2.4 改良TEN法提取DNA質量的PCR檢測和限制性酶切檢測

為驗證提取的DNA質量是否滿足后續分子生物學實驗的要求，采用16S rDNA和26S rDNA引物PCR擴增進一步驗證了提取的凍土宏基因組DNA質量（圖3）。結果顯示4種方法提取的DNA樣品均可成功擴增出16S rDNA產物，但SDS-CTAB法、Zhou法和TENP法提取的部分DNA樣品沒有成功擴增出26S rDNA產物。采用TEN方法反復多次提取的DNA樣品均能成功擴增出16S rDNA和26S rDNA產物，擴增產物的瓊脂糖電泳條帶單一，分別約為1 400 bp和500 bp，與預期大小一致。

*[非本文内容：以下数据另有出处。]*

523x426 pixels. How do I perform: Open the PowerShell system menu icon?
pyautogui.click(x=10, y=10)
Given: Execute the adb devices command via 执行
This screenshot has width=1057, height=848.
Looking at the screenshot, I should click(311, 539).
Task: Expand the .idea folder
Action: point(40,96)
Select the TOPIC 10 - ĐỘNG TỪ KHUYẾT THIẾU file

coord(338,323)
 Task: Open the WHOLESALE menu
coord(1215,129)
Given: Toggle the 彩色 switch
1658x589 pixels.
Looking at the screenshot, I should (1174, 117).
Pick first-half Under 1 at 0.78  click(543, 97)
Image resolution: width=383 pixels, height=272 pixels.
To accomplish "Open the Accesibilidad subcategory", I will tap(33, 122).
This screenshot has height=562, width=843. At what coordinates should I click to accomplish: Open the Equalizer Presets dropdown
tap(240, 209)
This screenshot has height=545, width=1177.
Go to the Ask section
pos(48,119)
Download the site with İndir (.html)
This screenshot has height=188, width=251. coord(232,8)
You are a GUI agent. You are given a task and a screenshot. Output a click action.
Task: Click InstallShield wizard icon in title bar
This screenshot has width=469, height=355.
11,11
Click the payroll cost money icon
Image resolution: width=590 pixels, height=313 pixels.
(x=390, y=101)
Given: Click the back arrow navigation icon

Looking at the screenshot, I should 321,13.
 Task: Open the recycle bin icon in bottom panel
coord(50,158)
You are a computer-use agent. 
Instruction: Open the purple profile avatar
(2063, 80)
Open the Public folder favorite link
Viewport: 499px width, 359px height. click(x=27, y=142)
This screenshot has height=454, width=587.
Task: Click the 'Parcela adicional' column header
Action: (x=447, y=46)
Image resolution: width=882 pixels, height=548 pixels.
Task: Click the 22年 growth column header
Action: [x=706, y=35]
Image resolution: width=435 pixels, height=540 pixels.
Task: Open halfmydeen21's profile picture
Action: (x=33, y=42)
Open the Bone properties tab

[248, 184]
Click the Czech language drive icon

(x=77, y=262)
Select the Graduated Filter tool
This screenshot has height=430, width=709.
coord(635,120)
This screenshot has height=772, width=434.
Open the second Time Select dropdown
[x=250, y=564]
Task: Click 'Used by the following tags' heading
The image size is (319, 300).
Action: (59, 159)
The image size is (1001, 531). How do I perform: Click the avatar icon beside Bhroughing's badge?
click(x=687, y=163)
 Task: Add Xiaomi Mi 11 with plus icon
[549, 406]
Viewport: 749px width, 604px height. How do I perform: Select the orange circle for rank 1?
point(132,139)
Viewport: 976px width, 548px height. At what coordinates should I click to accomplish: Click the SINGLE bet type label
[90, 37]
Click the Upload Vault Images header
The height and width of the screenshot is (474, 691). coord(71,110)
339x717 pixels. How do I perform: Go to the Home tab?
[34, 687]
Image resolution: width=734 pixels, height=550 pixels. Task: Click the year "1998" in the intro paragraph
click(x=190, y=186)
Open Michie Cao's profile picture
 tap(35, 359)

圖3 16S rDNA和26S rDNA引物PCR擴增結果Fig.3 PCR amplification using 16S rDNA and 26S rDNA primers

分別對TEN3法、TEN4法和TEN1法獲得的DNA樣品進行限制性酶切，實驗結果（圖4）顯示經Bam HI部分酶切后TEN3法基因組DNA的主條帶降解不明顯，而TEN1法提取基因組DNA和TEN4法的主條帶降解明顯，表明TEN1法和TEN4法獲得的DNA滿足限制性酶切的要求。進一步驗證了，增加預處理的方法可以提高核酸的得率和純度。但由于通過綜合考慮到TEN4法核酸的得率相對較高，損失較少，更能展示生物的多樣性，所以采用TEN4法從天山1號冰川凍土中提取的總基因組DNA質量滿足后續分子生物學實驗的要求。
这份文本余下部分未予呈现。